Who should take this course? This course is primarily intended for students with some background and interest in machine learning who would like to know more about the theoretical foundations, and students with a background and interest in theoretical computer science who would like to know more about machine learning. Although this course has no official prerequisites, students who enroll must have a basic knowledge of probability (roughly at the level of the first half of 112) and must be comfortable reading and writing formal mathematical proofs.

Who should not take this course? This course is not intended for students who are primarily interested in applications of machine learning. There is no programming required, and we won't spend much time talking about implementation. If you would prefer a more applied view of machine learning, consider taking 276A.

This course does count for credit for the AI major and minor field requirements for computer science Ph.D. students.

Staff Contact Info

Instructor: Jenn Wortman Vaughan
Office Hours: Friday, 2-3pm, 4532H Boelter Hall
Contact: jenn at cs

Grader: Jacob Mathew
Contact: jacobgmathew at gmail

Breakdown of Grades

Grades will be based on the following components:

Homework Assignments (60%): There will be 4 homework assignments due in class. Assignments submitted up to 24 hours late will be penalized 25%. No assignments will be accepted for credit more than 24 hours after the deadline. All solutions must be typed and printed out. Solutions that are not typed will be penalized 25%, and unreadable answers will not be graded. Your solutions will be graded on both correctness and clarity. If you cannot solve a problem completely, you will get more partial credit if you identify the gaps in your argument than you will if you try to cover them up. For some assignments, it might be the case that only a subset of the problems will be graded in detail. You may or may not be told which problems will be graded in advance.
Final Project (40%): Projects consist of a written report and in-class presentation. All projects must be completed in groups of 2-3 students; there are no exceptions to this rule. 25% of your project grade will be based on your proposal and status report, 50% on your final write-up, and 25% on your final presentation, which will be scored by your peers in class.

If you believe that a mistake was made in the grading of a homework assignment, you may submit a request for a regrade. This request must be submitted in writing, and must include a clear explanation of the reason you believe you should have received more points. All regrade requests must be received within one week.

Schedule & Lecture Notes

This schedule is tentative and likely to shift as we get further into the material. Lecture notes will be posted here as the quarter progresses.

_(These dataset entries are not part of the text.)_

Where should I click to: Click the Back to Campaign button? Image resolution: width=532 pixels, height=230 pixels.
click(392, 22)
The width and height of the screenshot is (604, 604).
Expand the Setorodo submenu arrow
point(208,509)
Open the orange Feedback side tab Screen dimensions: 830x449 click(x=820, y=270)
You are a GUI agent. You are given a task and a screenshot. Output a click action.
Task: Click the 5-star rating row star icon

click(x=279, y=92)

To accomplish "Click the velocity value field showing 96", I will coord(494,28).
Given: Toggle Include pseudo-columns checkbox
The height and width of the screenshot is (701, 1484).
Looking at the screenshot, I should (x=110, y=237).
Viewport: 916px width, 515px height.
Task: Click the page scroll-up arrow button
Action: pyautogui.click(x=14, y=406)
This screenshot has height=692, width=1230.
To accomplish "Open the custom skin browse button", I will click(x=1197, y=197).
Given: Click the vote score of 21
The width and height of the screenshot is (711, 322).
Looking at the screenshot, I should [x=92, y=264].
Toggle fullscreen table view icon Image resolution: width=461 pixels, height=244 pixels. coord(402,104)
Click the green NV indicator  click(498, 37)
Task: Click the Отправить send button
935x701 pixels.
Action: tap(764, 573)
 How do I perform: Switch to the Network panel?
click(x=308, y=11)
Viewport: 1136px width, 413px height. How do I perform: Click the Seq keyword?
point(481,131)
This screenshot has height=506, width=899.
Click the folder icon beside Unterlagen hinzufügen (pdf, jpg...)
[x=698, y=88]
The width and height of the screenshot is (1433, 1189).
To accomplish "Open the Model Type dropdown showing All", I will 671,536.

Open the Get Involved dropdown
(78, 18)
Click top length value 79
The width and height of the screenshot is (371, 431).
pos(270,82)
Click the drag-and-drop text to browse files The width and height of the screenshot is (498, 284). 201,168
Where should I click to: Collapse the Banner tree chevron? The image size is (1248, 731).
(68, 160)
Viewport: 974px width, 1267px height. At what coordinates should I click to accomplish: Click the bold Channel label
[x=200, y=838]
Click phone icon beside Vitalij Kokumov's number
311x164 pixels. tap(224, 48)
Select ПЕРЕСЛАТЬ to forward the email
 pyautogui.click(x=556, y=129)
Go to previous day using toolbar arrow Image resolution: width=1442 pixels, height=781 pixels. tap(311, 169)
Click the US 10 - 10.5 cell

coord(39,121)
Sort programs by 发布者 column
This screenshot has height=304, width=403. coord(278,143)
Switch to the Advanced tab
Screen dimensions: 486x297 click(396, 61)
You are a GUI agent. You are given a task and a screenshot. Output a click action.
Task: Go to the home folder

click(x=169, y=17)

Part 1: Classification and the PAC Model

Monday, September 26 (lecture notes, slides, course syllabus, academic honesty policy)
Overview of course logistics. Introduction to machine learning and the goals of learning theory. The consistency model.
See also lecture 1 and lecture 2 from Rob Schapire's course at Princeton.
Wednesday, September 28 (lecture notes)
Generalizability, the PAC learning model, PAC learning thresholds.
See also Chapter 1 of the recommended Kearns and Vazirani text (on hold at the Engineering library) or lecture 3 from Rob Schapire's course. For a general probability review, try the probability review from David Blei's course at Princeton, or Appendix C.2 and C.3 of CLRS. (See Piazza for more suggestions, or to suggest your own references.)
Monday, October 3 (lecture notes)
Sample complexity bounds for finite classes, modified definition of the PAC model.
See also Chapter 1 of Kearns and Vazirani (which explores the idea of the "size" of a function in much more detail than we will in this class).
Wednesday, October 5 (lecture notes)
The agnostic setting, Hoeffding's inequality and uniform convergence.
See also lecture 8 of Rob Schapire's course, or, for more on Hoeffding's inequality, the introduction to this survey paper on concentration inequalities by Boucheron, Bousquet, and Lugosi.
Monday, October 10 (lecture notes)
Infinite function classes, VC dimension.
See also Andrew Ng's lecture notes on learning theory or Chapter 3 of Kearns and Vazirani.
Wednesday, October 12 (lecture notes)
VC dimension lower bound. Overview of the course projects and discussion of Problem Set 1.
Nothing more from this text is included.